▶ [What to produce]
Locate each line below that contains the string "agent" and copy it in full. Case counts.

▶ [Records for this task]
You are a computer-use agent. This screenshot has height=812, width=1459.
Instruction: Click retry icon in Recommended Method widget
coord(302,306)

* * *

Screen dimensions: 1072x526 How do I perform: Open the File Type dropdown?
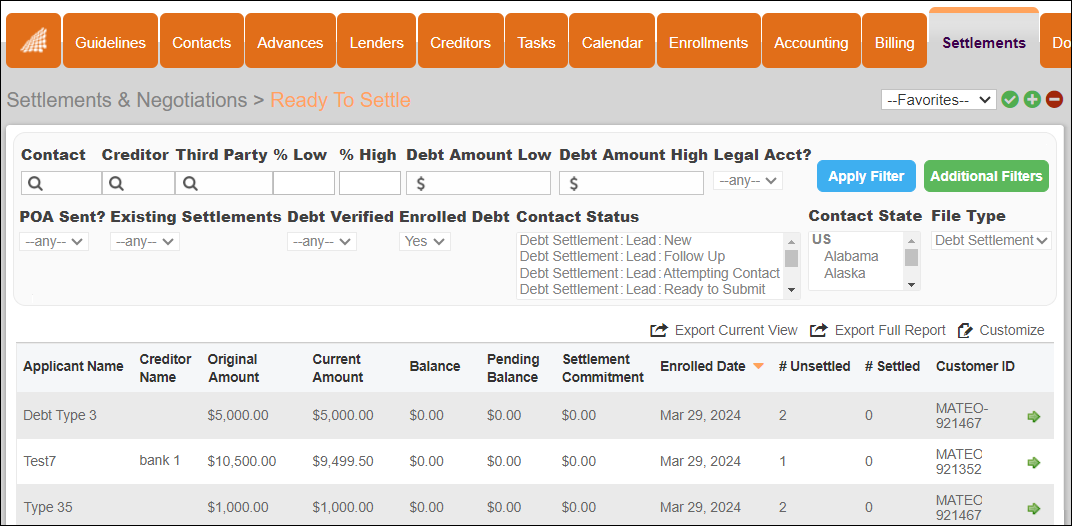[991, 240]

...

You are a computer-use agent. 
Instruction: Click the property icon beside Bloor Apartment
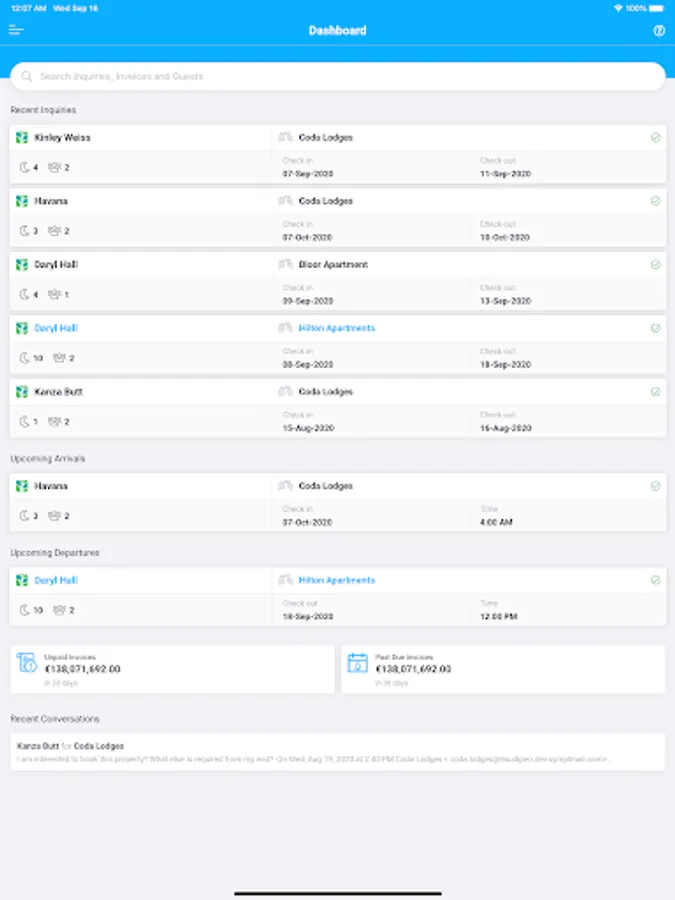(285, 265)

▶ [Correct response]
You are a computer-use agent. This screenshot has height=812, width=1459.
You are a computer-use agent. 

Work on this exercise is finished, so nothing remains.